Task brief:
Copy out, word for word, the records that start with the line containing "Viewport: 1338px width, 920px" and continue through the line containing "click(x=90, y=449)", including both of those lines. Output only those lines.

╭─ Supplied entries

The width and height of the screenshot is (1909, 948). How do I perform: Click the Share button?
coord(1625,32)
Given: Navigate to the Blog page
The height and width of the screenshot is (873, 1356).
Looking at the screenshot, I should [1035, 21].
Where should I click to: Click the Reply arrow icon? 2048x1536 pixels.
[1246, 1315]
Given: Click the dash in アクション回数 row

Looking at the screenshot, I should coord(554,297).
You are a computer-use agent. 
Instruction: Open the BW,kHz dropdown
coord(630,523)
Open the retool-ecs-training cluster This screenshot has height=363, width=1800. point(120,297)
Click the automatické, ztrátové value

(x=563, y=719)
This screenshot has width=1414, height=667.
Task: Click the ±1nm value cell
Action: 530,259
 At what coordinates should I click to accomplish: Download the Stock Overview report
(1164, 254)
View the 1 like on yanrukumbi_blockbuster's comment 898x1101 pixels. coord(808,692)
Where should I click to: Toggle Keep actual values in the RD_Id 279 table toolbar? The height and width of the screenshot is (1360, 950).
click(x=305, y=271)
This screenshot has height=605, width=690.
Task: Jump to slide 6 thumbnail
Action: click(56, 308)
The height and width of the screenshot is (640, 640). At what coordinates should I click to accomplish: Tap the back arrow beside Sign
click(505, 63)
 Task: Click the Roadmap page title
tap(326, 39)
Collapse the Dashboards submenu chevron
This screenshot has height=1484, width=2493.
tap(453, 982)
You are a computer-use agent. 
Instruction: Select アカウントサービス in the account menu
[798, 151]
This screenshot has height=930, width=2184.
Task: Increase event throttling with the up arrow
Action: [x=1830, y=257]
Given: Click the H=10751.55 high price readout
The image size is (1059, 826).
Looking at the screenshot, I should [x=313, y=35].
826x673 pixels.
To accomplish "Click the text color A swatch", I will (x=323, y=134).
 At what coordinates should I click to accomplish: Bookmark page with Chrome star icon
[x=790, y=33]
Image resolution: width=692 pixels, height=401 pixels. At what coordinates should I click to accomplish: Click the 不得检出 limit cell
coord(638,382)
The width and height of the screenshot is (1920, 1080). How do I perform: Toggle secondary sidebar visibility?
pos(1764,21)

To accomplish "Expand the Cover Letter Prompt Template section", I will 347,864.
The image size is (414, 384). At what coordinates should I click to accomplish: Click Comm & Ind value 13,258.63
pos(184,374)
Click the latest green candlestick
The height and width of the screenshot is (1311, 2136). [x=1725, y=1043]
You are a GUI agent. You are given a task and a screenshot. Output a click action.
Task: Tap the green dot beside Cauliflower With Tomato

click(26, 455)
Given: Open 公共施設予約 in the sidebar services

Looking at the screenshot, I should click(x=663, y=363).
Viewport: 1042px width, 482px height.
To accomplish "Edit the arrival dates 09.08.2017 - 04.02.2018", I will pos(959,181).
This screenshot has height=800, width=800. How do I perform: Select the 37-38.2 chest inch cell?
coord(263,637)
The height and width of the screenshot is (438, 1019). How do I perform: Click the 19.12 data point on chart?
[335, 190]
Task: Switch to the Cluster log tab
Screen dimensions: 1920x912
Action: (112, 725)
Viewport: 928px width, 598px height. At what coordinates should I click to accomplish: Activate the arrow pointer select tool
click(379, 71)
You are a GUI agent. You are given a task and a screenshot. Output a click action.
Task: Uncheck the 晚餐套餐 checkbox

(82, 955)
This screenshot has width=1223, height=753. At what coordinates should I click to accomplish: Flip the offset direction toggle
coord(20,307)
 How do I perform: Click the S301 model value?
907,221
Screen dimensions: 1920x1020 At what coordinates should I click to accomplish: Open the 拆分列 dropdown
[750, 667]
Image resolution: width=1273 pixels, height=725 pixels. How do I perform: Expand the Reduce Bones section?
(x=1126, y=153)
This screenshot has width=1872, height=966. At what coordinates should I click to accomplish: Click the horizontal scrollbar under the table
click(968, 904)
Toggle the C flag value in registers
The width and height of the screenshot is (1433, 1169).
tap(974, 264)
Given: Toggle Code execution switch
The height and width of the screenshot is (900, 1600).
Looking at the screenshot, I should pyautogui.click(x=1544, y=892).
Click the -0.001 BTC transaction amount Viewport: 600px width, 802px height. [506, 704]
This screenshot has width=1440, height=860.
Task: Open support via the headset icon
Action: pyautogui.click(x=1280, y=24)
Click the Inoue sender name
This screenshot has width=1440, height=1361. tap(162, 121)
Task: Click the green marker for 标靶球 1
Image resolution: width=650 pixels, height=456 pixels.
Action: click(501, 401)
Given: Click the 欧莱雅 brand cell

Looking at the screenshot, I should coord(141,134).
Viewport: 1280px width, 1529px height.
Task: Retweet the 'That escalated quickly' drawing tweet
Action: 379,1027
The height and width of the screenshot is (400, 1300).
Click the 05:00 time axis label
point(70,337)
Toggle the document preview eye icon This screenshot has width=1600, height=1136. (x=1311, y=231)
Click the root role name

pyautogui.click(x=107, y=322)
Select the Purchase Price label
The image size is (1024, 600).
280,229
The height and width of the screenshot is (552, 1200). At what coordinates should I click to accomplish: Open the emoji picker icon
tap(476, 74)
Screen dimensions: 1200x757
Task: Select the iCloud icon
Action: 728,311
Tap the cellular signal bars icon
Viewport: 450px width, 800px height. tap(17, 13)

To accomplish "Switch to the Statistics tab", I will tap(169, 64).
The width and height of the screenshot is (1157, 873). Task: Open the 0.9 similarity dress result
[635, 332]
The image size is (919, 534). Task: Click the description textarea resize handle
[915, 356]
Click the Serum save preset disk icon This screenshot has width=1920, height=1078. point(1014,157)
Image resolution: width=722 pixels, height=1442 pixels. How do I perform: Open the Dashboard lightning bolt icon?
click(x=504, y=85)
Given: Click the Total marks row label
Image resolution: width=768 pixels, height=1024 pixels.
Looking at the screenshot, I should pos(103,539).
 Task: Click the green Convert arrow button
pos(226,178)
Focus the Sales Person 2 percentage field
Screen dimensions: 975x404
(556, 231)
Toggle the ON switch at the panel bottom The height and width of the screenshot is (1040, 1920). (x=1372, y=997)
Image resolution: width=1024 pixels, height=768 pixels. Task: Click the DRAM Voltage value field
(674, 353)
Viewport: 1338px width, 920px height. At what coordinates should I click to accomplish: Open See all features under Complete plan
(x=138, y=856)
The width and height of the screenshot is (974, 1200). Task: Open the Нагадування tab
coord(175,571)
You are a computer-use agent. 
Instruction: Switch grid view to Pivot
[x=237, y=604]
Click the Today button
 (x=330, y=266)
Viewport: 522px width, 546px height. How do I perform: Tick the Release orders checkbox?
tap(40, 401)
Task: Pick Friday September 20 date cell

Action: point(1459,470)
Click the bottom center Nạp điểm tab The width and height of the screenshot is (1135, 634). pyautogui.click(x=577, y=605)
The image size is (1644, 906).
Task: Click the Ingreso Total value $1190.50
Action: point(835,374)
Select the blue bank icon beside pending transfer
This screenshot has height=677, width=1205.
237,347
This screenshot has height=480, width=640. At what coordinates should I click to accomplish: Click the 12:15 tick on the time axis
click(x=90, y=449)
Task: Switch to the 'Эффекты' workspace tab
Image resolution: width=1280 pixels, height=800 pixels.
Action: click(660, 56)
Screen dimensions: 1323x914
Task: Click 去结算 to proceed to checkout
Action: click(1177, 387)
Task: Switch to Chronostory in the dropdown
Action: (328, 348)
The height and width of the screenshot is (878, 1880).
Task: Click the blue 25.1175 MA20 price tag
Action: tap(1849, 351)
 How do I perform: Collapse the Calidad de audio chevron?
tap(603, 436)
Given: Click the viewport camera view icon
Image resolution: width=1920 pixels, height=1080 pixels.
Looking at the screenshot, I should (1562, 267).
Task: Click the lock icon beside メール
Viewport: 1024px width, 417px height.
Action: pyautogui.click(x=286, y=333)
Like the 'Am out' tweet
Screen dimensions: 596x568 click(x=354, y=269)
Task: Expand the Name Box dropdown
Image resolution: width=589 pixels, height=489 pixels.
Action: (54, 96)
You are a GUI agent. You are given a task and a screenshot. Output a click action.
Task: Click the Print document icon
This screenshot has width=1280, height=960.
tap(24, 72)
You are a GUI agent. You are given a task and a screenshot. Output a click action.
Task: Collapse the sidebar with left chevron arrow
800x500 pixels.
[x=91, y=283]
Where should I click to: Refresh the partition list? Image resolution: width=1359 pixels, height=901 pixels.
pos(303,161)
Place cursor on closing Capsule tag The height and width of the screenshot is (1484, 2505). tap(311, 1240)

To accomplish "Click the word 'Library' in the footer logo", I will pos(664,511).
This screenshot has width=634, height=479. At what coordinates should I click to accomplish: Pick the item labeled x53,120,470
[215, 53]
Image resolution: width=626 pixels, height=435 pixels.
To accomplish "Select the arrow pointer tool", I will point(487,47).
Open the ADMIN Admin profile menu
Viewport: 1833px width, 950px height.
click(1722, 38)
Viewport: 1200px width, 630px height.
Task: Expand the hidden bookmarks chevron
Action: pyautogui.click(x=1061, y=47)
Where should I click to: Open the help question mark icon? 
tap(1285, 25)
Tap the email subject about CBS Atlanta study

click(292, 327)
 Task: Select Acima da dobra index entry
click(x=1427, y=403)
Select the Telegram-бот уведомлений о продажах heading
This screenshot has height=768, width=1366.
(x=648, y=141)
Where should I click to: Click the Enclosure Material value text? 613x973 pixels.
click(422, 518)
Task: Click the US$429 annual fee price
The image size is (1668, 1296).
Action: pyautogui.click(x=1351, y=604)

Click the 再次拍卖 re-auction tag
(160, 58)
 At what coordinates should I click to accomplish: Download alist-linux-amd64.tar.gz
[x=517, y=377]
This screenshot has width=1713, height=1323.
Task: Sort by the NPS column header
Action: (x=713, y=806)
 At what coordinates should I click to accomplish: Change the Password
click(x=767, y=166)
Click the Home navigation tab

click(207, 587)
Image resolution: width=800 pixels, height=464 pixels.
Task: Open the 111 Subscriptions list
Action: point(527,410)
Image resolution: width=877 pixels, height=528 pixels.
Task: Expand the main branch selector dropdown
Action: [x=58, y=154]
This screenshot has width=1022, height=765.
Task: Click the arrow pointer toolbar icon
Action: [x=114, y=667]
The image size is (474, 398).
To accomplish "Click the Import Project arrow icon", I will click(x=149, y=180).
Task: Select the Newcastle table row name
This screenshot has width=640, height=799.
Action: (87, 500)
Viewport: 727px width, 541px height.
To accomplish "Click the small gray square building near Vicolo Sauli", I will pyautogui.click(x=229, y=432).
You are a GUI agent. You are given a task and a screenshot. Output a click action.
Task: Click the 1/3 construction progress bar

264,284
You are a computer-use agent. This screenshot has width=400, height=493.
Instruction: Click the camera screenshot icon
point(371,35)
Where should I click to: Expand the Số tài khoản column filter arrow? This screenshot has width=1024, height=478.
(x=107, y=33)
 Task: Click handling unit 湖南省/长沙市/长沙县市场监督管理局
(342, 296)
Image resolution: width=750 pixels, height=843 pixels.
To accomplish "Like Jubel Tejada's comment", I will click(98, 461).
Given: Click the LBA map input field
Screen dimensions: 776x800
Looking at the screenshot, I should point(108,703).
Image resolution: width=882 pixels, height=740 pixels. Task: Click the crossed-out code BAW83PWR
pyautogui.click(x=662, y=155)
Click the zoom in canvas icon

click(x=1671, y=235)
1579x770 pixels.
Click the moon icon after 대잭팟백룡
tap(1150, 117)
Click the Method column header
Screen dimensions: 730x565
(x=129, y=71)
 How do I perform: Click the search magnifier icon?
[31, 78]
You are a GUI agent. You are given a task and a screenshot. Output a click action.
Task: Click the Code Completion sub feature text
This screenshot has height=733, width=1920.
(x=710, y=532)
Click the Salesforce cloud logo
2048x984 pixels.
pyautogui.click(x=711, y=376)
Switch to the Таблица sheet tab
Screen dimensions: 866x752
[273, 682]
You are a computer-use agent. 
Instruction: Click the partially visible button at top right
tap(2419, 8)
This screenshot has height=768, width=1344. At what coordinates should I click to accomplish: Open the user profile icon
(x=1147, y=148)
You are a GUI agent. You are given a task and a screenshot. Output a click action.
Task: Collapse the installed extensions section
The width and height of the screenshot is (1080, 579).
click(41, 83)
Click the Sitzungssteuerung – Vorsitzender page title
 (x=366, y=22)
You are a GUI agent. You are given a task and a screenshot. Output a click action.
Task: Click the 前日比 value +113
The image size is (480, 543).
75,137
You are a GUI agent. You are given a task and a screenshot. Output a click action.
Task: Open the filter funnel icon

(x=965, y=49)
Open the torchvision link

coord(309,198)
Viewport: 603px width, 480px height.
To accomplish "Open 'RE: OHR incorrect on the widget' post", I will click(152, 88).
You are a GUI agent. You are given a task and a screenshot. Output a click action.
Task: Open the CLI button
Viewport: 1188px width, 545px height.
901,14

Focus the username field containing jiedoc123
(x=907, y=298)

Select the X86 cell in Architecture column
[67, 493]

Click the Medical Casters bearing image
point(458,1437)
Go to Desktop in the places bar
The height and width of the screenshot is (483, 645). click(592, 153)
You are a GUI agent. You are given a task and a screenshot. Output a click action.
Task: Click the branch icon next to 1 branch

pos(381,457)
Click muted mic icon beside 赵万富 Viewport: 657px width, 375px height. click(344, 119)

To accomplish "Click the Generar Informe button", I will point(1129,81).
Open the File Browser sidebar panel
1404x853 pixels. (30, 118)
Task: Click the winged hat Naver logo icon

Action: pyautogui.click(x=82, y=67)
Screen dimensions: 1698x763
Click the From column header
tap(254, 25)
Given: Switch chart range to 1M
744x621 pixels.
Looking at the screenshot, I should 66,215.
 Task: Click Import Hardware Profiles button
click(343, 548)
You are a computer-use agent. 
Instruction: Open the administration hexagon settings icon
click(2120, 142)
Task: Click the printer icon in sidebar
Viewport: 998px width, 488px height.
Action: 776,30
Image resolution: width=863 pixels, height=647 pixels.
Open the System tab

╰─

Correct response:
Viewport: 1338px width, 920px height. At what coordinates should I click to accomplish: Open See all features under Complete plan
(x=138, y=856)
The width and height of the screenshot is (974, 1200). Task: Open the Нагадування tab
coord(175,571)
You are a computer-use agent. 
Instruction: Switch grid view to Pivot
[x=237, y=604]
Click the Today button
 (x=330, y=266)
Viewport: 522px width, 546px height. How do I perform: Tick the Release orders checkbox?
tap(40, 401)
Task: Pick Friday September 20 date cell

Action: point(1459,470)
Click the bottom center Nạp điểm tab The width and height of the screenshot is (1135, 634). pyautogui.click(x=577, y=605)
The image size is (1644, 906).
Task: Click the Ingreso Total value $1190.50
Action: point(835,374)
Select the blue bank icon beside pending transfer
This screenshot has height=677, width=1205.
237,347
This screenshot has height=480, width=640. At what coordinates should I click to accomplish: Click the 12:15 tick on the time axis
click(x=90, y=449)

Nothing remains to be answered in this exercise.